= Beginning of Section =
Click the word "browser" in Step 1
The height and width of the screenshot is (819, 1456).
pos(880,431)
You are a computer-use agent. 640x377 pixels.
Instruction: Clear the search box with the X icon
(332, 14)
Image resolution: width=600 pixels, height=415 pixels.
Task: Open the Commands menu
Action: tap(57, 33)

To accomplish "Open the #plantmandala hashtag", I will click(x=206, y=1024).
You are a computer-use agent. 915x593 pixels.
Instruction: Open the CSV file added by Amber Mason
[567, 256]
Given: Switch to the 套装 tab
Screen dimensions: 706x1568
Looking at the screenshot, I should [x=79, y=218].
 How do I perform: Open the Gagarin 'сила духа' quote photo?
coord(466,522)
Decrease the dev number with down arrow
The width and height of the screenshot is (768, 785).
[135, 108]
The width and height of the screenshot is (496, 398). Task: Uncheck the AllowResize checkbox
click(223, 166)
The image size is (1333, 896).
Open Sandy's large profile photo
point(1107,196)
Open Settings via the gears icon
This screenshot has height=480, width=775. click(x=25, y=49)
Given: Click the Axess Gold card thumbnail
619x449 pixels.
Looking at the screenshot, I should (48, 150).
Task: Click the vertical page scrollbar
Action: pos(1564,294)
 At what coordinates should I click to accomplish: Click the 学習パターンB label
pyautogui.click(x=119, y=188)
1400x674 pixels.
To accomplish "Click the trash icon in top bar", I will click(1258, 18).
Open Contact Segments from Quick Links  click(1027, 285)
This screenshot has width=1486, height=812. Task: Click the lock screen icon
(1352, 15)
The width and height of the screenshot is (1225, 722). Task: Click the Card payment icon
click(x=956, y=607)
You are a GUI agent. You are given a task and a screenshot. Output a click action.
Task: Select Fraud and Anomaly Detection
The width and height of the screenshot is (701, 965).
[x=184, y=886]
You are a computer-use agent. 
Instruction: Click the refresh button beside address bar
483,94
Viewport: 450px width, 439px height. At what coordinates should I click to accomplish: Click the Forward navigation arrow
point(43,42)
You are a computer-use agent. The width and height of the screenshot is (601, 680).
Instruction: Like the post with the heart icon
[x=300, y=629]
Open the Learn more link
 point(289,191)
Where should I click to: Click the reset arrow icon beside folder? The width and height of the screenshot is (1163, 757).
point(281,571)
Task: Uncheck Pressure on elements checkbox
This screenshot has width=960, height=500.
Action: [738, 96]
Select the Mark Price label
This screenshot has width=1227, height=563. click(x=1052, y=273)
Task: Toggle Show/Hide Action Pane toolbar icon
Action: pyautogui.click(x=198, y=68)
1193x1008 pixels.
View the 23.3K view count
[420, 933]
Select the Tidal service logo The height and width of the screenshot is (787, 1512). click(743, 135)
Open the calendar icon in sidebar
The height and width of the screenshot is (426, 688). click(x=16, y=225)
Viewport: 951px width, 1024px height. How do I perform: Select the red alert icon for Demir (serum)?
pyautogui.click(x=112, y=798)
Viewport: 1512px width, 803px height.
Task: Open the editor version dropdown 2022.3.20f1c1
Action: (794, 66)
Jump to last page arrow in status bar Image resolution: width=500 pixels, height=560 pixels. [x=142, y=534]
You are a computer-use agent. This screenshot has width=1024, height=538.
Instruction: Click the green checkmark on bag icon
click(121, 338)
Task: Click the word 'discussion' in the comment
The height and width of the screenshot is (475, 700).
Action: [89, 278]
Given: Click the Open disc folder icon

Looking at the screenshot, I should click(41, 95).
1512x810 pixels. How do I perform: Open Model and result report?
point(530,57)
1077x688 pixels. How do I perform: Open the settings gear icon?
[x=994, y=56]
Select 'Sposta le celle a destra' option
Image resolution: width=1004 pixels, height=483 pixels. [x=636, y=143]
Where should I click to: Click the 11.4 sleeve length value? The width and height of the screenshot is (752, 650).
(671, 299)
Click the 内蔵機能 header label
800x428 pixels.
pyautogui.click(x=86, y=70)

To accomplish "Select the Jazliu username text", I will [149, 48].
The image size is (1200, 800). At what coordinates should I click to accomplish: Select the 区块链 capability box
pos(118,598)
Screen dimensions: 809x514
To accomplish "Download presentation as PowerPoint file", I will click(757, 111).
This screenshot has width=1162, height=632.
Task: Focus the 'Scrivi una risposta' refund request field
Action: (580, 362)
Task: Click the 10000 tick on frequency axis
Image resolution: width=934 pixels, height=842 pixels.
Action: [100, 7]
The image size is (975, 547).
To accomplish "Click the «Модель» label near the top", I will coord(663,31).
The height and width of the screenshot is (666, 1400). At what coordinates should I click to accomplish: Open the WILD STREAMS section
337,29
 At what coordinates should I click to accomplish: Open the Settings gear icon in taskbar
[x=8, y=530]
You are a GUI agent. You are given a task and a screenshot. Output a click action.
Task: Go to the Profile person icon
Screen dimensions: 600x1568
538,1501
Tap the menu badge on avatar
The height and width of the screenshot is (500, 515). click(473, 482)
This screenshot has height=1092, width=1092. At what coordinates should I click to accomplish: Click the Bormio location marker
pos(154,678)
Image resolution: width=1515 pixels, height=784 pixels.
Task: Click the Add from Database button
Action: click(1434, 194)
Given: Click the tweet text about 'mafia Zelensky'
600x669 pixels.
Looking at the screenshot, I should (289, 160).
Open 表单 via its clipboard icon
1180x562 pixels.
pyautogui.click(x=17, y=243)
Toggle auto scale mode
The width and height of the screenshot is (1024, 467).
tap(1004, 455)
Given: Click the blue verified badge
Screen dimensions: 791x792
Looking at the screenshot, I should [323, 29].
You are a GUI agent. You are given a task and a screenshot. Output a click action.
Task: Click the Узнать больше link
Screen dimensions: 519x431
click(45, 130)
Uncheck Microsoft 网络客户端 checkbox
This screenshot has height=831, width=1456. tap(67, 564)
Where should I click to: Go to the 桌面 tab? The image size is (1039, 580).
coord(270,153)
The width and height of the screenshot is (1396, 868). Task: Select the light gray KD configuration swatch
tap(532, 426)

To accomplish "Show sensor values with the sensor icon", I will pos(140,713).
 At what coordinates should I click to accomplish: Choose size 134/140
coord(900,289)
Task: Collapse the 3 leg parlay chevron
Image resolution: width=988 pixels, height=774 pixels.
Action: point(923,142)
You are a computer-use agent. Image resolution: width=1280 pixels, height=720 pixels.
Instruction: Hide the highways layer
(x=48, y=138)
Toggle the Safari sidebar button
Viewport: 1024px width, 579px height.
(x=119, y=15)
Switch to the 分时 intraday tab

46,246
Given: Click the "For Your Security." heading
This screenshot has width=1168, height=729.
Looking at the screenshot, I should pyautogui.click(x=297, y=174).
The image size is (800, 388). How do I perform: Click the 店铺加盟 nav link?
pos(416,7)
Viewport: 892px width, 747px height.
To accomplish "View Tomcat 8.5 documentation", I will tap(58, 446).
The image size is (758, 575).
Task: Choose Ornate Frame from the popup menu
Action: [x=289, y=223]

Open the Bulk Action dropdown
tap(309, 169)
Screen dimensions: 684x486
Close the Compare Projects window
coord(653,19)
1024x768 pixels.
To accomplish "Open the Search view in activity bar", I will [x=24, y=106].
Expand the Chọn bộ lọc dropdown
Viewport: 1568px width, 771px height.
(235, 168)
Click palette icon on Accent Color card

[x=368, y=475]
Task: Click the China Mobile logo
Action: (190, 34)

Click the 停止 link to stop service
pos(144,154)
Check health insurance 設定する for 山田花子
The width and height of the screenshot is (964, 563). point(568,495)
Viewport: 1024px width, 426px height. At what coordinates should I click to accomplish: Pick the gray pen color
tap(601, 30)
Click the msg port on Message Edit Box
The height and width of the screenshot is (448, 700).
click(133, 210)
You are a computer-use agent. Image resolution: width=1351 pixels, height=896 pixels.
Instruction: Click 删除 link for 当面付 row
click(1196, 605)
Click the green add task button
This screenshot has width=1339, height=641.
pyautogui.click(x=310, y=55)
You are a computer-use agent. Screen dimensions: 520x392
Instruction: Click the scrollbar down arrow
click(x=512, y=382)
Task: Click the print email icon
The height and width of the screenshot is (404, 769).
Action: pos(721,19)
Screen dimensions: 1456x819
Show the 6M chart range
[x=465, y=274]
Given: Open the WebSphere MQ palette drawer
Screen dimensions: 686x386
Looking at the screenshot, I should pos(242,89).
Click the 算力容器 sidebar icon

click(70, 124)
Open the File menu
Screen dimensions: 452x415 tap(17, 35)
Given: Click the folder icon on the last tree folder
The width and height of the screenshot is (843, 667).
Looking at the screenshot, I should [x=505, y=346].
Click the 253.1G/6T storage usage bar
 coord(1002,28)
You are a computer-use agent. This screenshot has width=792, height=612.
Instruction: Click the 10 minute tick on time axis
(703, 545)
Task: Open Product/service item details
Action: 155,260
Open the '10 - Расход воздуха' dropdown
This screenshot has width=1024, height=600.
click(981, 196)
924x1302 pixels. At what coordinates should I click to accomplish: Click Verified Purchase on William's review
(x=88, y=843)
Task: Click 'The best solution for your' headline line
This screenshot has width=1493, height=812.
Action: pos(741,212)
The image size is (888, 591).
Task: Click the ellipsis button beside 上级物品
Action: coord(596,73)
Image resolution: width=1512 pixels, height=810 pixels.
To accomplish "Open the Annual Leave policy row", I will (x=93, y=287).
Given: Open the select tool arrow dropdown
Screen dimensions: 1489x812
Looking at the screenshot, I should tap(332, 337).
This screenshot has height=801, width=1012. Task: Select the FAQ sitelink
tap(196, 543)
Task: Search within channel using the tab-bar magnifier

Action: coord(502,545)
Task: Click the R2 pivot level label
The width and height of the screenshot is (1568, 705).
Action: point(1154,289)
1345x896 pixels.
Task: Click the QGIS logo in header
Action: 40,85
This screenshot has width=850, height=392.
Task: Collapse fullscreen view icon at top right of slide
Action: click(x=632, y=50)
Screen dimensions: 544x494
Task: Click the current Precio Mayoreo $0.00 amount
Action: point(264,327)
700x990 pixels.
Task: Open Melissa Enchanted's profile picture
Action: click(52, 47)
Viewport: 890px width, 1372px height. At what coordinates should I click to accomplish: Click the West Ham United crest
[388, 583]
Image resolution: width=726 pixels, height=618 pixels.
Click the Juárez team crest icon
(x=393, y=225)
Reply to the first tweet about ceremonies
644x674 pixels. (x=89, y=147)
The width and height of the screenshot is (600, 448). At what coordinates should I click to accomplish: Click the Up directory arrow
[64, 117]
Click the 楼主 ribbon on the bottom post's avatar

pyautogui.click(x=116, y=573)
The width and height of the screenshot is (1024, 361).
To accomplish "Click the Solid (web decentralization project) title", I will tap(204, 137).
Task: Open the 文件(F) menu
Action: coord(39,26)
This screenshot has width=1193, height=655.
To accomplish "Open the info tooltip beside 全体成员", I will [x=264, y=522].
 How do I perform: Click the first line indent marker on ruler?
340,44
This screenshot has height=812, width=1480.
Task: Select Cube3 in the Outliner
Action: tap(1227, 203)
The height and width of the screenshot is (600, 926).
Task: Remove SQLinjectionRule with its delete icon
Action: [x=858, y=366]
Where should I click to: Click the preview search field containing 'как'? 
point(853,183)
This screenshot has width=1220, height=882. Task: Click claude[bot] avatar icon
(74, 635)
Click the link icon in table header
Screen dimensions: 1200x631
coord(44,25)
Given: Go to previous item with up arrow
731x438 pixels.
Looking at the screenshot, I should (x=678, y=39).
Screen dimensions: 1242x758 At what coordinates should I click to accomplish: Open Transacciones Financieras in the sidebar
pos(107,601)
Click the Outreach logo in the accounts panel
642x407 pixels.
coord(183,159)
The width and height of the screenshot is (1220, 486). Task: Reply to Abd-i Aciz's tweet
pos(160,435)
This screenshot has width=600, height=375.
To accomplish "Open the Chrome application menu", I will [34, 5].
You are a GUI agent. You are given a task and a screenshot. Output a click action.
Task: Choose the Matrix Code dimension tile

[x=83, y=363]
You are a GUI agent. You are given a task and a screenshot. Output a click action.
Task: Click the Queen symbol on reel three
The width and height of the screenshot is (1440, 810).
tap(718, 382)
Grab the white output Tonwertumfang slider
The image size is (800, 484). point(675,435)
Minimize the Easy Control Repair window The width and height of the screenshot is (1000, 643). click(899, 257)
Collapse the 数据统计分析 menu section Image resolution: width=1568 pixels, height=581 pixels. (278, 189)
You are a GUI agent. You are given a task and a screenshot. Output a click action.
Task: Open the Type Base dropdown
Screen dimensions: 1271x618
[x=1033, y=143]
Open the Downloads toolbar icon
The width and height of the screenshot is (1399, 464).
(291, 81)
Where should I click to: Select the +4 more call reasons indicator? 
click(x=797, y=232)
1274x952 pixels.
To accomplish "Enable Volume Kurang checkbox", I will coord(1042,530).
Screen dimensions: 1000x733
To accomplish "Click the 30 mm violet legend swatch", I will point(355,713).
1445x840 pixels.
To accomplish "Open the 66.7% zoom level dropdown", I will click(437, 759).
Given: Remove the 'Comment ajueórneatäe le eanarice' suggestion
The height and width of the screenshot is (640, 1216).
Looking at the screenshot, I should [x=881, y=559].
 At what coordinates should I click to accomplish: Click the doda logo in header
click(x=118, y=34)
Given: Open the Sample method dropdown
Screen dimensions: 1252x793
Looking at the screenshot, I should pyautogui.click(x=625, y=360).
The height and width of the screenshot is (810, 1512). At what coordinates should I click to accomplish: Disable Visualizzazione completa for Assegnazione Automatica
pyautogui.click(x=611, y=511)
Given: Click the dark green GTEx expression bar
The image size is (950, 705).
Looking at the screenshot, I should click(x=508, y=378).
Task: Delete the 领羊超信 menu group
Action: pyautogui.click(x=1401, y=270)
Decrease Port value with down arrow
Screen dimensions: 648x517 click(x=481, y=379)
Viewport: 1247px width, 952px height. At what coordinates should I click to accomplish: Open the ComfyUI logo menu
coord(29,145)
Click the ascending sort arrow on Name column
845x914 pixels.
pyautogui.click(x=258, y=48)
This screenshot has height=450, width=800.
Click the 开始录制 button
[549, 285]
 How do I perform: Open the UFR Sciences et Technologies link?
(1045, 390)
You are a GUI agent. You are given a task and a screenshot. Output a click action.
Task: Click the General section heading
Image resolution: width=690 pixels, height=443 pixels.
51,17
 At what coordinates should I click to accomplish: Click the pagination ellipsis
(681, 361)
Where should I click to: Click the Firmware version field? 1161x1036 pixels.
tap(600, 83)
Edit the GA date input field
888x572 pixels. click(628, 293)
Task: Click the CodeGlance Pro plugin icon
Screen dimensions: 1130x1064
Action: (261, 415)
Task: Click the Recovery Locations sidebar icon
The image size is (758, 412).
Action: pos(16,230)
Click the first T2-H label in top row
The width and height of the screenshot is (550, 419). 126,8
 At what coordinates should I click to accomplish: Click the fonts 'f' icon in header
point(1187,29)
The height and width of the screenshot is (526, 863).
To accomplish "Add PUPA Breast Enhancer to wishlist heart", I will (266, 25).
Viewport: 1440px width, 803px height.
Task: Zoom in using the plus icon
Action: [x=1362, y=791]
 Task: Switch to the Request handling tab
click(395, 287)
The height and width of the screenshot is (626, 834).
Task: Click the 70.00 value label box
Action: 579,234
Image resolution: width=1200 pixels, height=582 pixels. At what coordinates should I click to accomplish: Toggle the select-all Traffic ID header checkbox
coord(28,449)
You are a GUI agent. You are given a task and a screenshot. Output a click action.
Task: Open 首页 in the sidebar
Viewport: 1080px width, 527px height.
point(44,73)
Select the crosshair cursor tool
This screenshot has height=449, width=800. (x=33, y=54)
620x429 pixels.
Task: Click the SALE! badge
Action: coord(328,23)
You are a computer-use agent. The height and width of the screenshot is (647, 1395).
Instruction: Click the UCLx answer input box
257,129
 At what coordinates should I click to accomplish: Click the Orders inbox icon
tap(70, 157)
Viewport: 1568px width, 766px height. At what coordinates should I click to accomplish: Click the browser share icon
= End of Section =
# Try it
The answer must be the line containing "Orders inbox icon" and every line after it to the end of the data, each set down exactly.

# Answer to this problem
 At what coordinates should I click to accomplish: Click the Orders inbox icon
tap(70, 157)
Viewport: 1568px width, 766px height. At what coordinates should I click to accomplish: Click the browser share icon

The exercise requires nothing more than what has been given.